Details, rationale, tools, and patches for handling FatELF binaries can be
found at http://icculus.org/fatelf/

Signed-off-by: Ryan C. Gordon <[email protected]>
---
arch/ia64/ia32/binfmt_elf32.c | 4 +-
fs/binfmt_elf.c | 159 ++++++++++++++++++++++++++++++++++------
include/linux/elf.h | 23 ++++++
3 files changed, 160 insertions(+), 26 deletions(-)

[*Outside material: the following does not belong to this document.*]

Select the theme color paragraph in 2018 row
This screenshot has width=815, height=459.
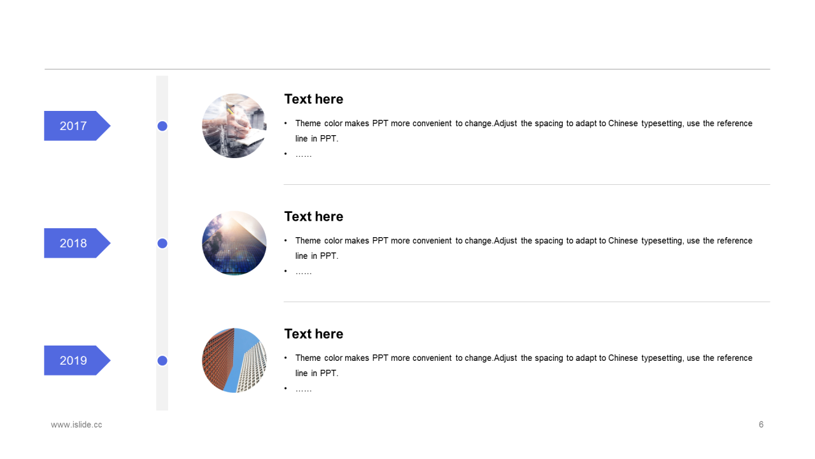(522, 247)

diff --git a/arch/ia64/ia32/binfmt_elf32.c b/arch/ia64/ia32/binfmt_elf32.c
index c69552b..02d5dd1 100644
--- a/arch/ia64/ia32/binfmt_elf32.c
+++ b/arch/ia64/ia32/binfmt_elf32.c
@@ -223,12 +223,12 @@ elf32_set_personality (void)

static unsigned long
elf32_map(struct file *filep, unsigned long addr, struct elf_phdr *eppnt,
- int prot, int type, unsigned long unused)
+ int prot, int type, unsigned long unused, unsigned long base)
{
unsigned long pgoff = (eppnt->p_vaddr) & ~IA32_PAGE_MASK;

return ia32_do_mmap(filep, (addr & IA32_PAGE_MASK), eppnt->p_filesz + pgoff, prot, type,
- eppnt->p_offset - pgoff);
+ (eppnt->p_offset + base) - pgoff);
}

#define cpu_uses_ia32el() (local_cpu_data->family > 0x1f)
diff --git a/fs/binfmt_elf.c b/fs/binfmt_elf.c
index b9b3bb5..a195024 100644
--- a/fs/binfmt_elf.c
+++ b/fs/binfmt_elf.c
@@ -37,8 +37,9 @@

static int load_elf_binary(struct linux_binprm *bprm, struct pt_regs *regs);
static int load_elf_library(struct file *);
-static unsigned long elf_map(struct file *, unsigned long, struct elf_phdr *,
- int, int, unsigned long);
+static unsigned long
+elf_map(struct file *, unsigned long, struct elf_phdr *,
+ int, int, unsigned long, unsigned long);

/*
* If we don't support core dumping, then supply a NULL so we
@@ -319,7 +320,7 @@ create_elf_tables(struct linux_binprm *bprm, struct elfhdr *exec,

static unsigned long elf_map(struct file *filep, unsigned long addr,
struct elf_phdr *eppnt, int prot, int type,
- unsigned long total_size)
+ unsigned long total_size, unsigned long base_offset)
{
unsigned long map_addr;
unsigned long size = eppnt->p_filesz + ELF_PAGEOFFSET(eppnt->p_vaddr);
@@ -343,11 +344,14 @@ static unsigned long elf_map(struct file *filep, unsigned long addr,
*/
if (total_size) {
total_size = ELF_PAGEALIGN(total_size);
- map_addr = do_mmap(filep, addr, total_size, prot, type, off);
+ map_addr = do_mmap(filep, addr, total_size, prot, type,
+ off + base_offset);
if (!BAD_ADDR(map_addr))
do_munmap(current->mm, map_addr+size, total_size-size);
- } else
- map_addr = do_mmap(filep, addr, size, prot, type, off);
+ } else {
+ map_addr = do_mmap(filep, addr, size, prot, type,
+ off + base_offset);
+ }

up_write(&current->mm->mmap_sem);
return(map_addr);
@@ -381,7 +385,7 @@ static unsigned long total_mapping_size(struct elf_phdr *cmds, int nr)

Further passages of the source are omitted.